Capability OpenClaw Hermes
Language/Runtime TypeScript / Node.js Python
Session Storage JSONL files SQLite (WAL)
Memory Model Unbounded files + vector search Bounded tool-managed + FTS5
Memory Recall BM25 + vector embeddings (hybrid) FTS5 + LLM summarization
Prompt Caching Cache-stable timestamps Anthropic cache_control breakpoints
Compression Compaction + pruning Dual-layer (gateway + agent) with structured templates
Tool Extension Plugins (in-process) + Hooks (event) Registry (self-registering) + Toolsets
Exec Approval Sender-based Pattern + smart LLM + allowlist
Terminal Backends Local + Docker Local + Docker + SSH + Daytona + Modal + Singularity
Skills Self-Creation No Yes (autonomous + self-improving)
Node/Device Control Yes (camera, screen, location, run) No
User Modeling USER.md (manual) USER.md + Honcho (AI dialectic)
RL/Training No Atropos + trajectories + benchmarks
OpenClaw Migration N/A Built-in (hermes claw migrate)
Gateway Protocol Typed WebSocket (req/res/event) Platform adapters (dispatch)
Concurrent Writes Lane-based command queue SQLite WAL + application-level retries

16. Architectural Philosophy

OpenClaw is infrastructure-first: a robust daemon that owns all state, with formal concurrency primitives, a typed wire protocol, and defense-in-depth security. It's optimized for always-on deployment with rich client integration (desktop apps, mobile nodes, device pairing). The workspace-as-git-repo philosophy makes everything human-readable and version-controllable.

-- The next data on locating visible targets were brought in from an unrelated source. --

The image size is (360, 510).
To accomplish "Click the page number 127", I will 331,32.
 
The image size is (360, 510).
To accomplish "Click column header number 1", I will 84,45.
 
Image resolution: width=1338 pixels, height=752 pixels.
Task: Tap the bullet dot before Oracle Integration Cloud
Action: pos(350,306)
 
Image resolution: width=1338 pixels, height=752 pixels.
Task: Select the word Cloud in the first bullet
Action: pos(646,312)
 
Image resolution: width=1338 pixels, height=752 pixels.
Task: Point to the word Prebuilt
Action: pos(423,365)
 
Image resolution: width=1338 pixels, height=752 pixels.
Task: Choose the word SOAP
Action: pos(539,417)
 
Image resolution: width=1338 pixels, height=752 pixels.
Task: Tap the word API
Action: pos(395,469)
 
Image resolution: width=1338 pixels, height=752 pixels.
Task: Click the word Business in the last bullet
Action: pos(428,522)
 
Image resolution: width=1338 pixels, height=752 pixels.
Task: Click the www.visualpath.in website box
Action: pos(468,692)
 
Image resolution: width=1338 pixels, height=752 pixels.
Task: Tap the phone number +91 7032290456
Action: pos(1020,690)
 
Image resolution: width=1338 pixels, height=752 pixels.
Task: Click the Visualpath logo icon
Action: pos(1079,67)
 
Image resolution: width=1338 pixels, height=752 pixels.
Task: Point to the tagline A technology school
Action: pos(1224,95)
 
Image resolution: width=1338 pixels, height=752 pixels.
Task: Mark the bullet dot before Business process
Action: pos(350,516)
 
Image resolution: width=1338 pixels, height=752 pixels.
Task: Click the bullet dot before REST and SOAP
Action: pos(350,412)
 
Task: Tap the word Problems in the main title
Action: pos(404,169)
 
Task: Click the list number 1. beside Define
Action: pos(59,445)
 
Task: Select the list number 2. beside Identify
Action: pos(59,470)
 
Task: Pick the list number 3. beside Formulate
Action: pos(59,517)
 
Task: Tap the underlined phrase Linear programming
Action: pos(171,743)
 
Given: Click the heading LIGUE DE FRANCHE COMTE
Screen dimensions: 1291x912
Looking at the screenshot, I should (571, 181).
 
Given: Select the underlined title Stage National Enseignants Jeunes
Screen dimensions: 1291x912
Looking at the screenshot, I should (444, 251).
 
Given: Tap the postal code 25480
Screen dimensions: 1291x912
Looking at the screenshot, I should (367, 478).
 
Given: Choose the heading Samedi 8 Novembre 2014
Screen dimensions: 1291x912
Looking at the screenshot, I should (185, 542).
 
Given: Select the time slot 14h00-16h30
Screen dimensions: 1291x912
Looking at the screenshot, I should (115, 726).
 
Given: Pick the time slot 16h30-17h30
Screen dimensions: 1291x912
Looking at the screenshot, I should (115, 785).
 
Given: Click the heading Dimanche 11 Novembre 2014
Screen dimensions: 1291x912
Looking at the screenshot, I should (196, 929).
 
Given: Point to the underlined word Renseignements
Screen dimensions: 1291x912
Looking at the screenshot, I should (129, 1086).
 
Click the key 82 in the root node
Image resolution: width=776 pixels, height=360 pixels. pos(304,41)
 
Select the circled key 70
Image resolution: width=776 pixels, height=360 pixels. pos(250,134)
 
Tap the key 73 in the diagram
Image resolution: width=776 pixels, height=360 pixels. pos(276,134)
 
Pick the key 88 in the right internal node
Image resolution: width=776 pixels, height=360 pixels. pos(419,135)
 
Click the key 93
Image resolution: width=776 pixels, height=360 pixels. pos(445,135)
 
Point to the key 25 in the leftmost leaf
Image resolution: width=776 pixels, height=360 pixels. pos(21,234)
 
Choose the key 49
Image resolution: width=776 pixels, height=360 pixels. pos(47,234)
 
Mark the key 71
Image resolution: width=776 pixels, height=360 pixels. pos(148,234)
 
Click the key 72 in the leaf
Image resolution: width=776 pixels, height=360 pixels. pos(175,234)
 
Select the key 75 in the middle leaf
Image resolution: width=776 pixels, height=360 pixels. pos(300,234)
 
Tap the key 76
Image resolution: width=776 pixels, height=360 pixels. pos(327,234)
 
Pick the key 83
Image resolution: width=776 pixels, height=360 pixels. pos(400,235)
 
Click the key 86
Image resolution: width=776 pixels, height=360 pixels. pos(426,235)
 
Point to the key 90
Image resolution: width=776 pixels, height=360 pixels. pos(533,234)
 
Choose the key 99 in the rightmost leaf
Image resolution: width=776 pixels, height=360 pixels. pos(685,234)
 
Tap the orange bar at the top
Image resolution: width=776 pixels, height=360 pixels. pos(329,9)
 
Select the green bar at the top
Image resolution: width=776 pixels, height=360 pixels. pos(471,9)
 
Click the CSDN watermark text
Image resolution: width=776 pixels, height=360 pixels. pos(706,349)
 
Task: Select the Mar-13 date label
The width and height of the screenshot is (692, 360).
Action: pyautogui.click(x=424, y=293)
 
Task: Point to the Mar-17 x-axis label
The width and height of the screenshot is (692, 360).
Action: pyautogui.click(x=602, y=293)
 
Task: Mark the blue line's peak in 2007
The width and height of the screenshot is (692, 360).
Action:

Hermes is research-first: a flexible agent loop designed for experimentation, with multiple execution backends, autonomous skill creation, RL training infrastructure, and user modeling. It's optimized for the developer who wants to customize everything — switch models, add terminal backends, generate training data, run benchmarks. The bounded memory system forces efficient curation.

Both are converging: Hermes has an explicit OpenClaw migration path, compatible skills format, and similar prompt assembly patterns. The architectures are different enough to represent genuine alternative approaches to the same problem — not just language ports.